Seamus McAleavey, of voluntary sector body NICVA, said close to £2 billion could be slashed from budgets in four years — double earlier predictions.

DUP Enterprise Minister Arlene Foster yesterday agreed with Mr McAleavey on the need for realism about the cuts.

“There's no point hiding away from the fact that we're going to have to deal with public sector cuts, but that doesn't mean that we have to pull back from the areas that we believe are important to us,” she told the BBC.

“A lot of people are hiding under the duvet thinking the cuts aren't going to affect them, but we have always said that this is going to be a very serious issue for us.”

But a senior trade unionist has warned of the consequences.

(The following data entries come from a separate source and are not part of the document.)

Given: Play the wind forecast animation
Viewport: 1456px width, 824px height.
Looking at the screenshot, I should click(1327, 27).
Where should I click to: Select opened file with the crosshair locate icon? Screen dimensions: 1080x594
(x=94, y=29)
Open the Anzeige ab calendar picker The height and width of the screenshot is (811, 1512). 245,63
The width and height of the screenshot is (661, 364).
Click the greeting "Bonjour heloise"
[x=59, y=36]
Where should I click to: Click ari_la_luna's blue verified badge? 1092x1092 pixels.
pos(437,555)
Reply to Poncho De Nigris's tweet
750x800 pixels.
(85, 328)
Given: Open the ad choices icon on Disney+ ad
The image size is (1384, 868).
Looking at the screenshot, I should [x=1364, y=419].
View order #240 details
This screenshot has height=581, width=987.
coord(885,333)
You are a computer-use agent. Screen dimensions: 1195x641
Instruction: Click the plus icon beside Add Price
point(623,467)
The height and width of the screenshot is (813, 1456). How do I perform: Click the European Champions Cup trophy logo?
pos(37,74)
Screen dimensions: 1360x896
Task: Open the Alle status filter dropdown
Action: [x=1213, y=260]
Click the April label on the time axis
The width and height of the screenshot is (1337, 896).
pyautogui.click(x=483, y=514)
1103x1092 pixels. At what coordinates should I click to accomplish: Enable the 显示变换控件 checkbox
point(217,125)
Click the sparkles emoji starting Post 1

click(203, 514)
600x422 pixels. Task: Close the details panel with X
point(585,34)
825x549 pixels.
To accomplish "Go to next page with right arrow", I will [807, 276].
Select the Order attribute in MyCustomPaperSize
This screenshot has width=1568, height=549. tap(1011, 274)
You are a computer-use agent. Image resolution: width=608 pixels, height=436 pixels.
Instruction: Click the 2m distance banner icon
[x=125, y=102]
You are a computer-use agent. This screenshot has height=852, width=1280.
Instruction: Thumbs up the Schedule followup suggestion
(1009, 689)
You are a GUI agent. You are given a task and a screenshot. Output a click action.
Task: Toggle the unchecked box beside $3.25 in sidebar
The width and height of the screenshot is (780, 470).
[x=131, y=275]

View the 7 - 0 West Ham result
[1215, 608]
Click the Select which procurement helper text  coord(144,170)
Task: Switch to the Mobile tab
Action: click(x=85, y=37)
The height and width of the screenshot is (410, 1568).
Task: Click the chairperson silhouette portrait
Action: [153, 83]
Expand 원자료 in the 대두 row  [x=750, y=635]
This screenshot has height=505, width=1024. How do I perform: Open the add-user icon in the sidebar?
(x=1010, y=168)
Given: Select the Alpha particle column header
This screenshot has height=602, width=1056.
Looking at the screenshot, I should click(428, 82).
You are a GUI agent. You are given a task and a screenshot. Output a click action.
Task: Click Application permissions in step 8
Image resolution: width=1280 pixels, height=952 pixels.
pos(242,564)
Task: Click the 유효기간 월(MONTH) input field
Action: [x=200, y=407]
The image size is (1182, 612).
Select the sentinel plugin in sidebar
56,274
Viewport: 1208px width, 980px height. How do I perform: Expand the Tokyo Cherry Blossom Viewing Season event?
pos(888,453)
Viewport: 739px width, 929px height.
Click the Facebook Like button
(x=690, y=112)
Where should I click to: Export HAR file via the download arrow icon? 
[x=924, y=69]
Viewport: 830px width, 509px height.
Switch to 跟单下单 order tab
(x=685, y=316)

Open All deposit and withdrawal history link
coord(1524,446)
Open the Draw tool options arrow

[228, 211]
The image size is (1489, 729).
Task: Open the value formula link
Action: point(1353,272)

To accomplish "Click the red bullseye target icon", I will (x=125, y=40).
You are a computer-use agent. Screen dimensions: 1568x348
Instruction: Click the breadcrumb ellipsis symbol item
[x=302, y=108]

Peter Bunting, of the Irish Congress of Trade Unions, said between 25,000 and 40,000 jobs would be lost in the public and |private sectors across Northern Ireland.

He claimed a “lost generation” would be condemned to long-term unemployment, with a “brain drain” accelerated.

He also warned of a halt to Government construction projects as well as cuts to benefits and public services.

“Thousands of private sector jobs are reliant upon public procurement and the consumer spending of public sector workers,” Mr Bunting said.